Human trafficking is on the rise and a new report from the UN Office of Drugs and Crime says that perpetrators face “hardly any risk” of punishment.
As long as impunity is the rule, the problem will continue to grow and more people will continue to suffer at traffickers’ hands.
To be sure, most countries now have anti-trafficking laws, some with very stringent penalties. In my home country of Uganda, for example, the 2009 Prevention of Trafficking in Persons Act mandates a death sentence for aggravated trafficking in children. Globally, there are 117 signatories and 173 parties to the UN Palermo Protocol on trafficking.
However, worldwide, 21 million people remain trapped in slavery, and millions of them are victims of human trafficking for labor and sexual exploitation.
Yet the number of convictions for human trafficking remains very low, the UN report says.
Change could come partly from a largely untapped source: survivors. Through my work with human trafficking victims — including at a rehabilitation center that I founded — I have seen first-hand the great potential survivors have to help in the fight against human trafficking.
That is why victims should not just be supported with services; they should also be empowered to be part of the solution.
There are already attempts to do just that. In India, a “school for justice” — a partnership between Free A Girl Movement and a top Indian law school — was founded in 2017 to train human trafficking survivors to become lawyers.
It is hoped that more lawyers specialized in sexual exploitation cases would help increase conviction rates.
The US Department of State’s Office to Monitor and Combat Trafficking in Persons has established an advisory council on human trafficking, which serves as a formal platform for survivors’ participation in policy discussions.
While its effects have yet to become fully apparent, giving a voice to survivors in shaping policy already amounts to an important step forward.
Yet there are other, overlooked areas where survivors can contribute. Notably, they could cooperate with law enforcement to help dismantle trafficking networks. After all, survivors know first-hand how people are recruited, coerced, manipulated and exploited. They understand not only the physical and psychological tactics that traffickers use, but also how victims respond to these tactics.
A Ugandan survivor of nearly two years of sexual exploitation in the Middle East once described how traffickers would deliberately interact with the police in front of their captives, creating the impression that the police could not be trusted to protect victims, thereby discouraging reporting. Such insights could be integral to effective countertrafficking operations and interventions.
To leverage the knowledge and capabilities of survivors in the fight against human trafficking, law enforcement officers would need to train survivors in areas ranging from the law to investigative techniques. Such efforts would not only enable survivors to help dismantle human trafficking networks, but would also give them transferable job skills.
At the same time, law-enforcement officers would have to learn from survivors, working with them to gain valuable insights into the functioning of trafficking networks. Survivors should be supported in conducting — as paid facilitators or trainers — training programs for law enforcement.

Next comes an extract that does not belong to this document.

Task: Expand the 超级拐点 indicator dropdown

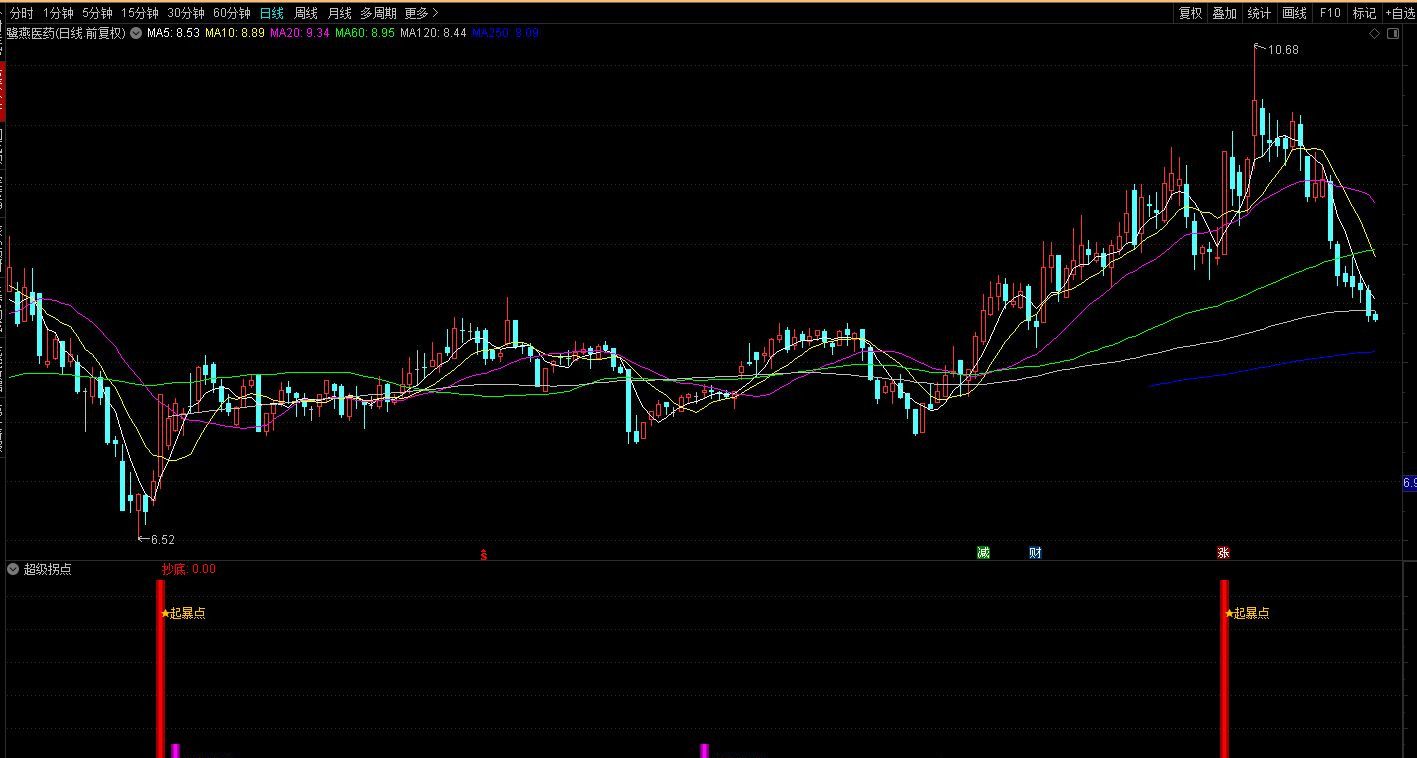Action: pyautogui.click(x=13, y=569)
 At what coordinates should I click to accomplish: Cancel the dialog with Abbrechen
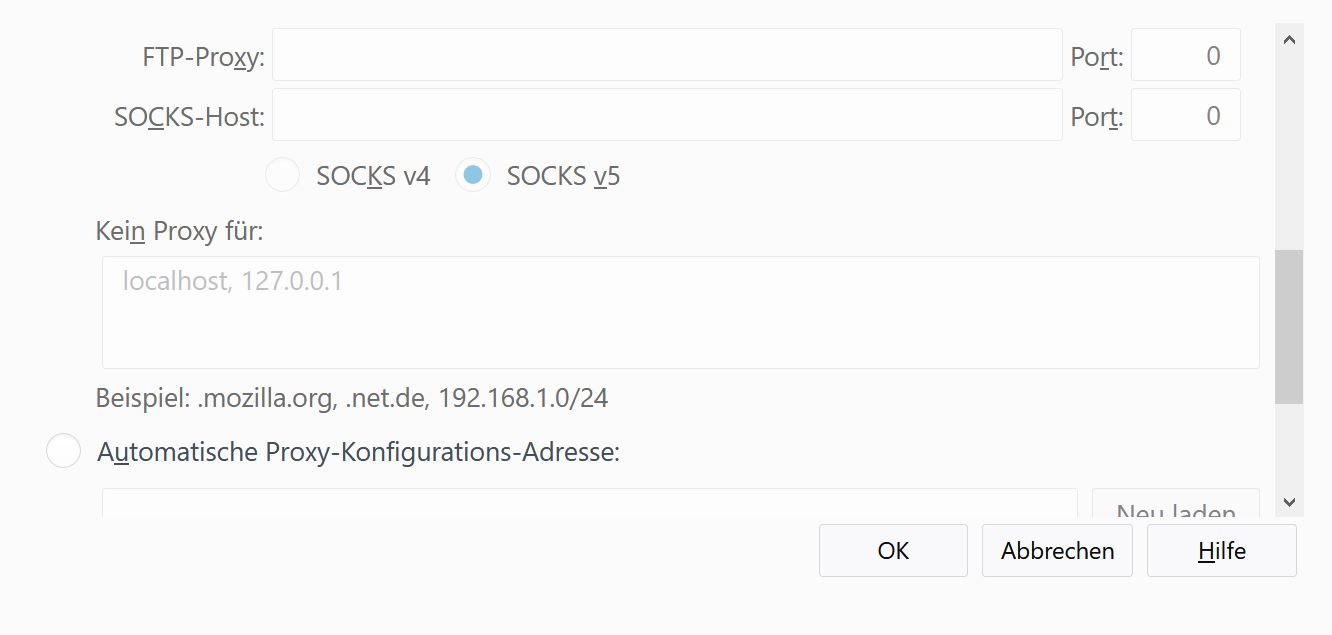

Programs that bolster the relationship between survivors and law enforcement would go a long way toward dispelling the narrative of fear perpetuated by traffickers, who are understandably eager to keep the two groups apart. The mutual trust this engenders could strengthen survivors’ cooperation in investigations and prosecution of traffickers, further contributing to an increase in conviction rates.
To reinforce this connection further, law enforcement officials should become involved in survivor rehabilitation programs. This would also foster improved relations between law enforcement and non-governmental organizations, and could even lead to shared responsibility for rehabilitation, which currently is often left to the non-governmental sector.
Of course, the specific programs in which a government invests should fit that particular country’s needs, identified on the basis of improved data.
Even more importantly, survivors must be protected during this process to avoid retraumatization. This means making sure that they give their consent and have been rehabilitated before being put on the frontline of the fight against human trafficking.
However, willing and rehabilitated survivors should be empowered to pursue meaningful engagement with law enforcement. They have insights and intelligence that could prove to be game changers in countertrafficking operations, and nobody is more passionate about dismantling human trafficking networks than those who have been victimized by them.
Agnes Igoye is the founder of the Dream Revival Center for survivors and heads the Uganda Immigration Training Academy. She is a 2018 Aspen New Voices Fellow.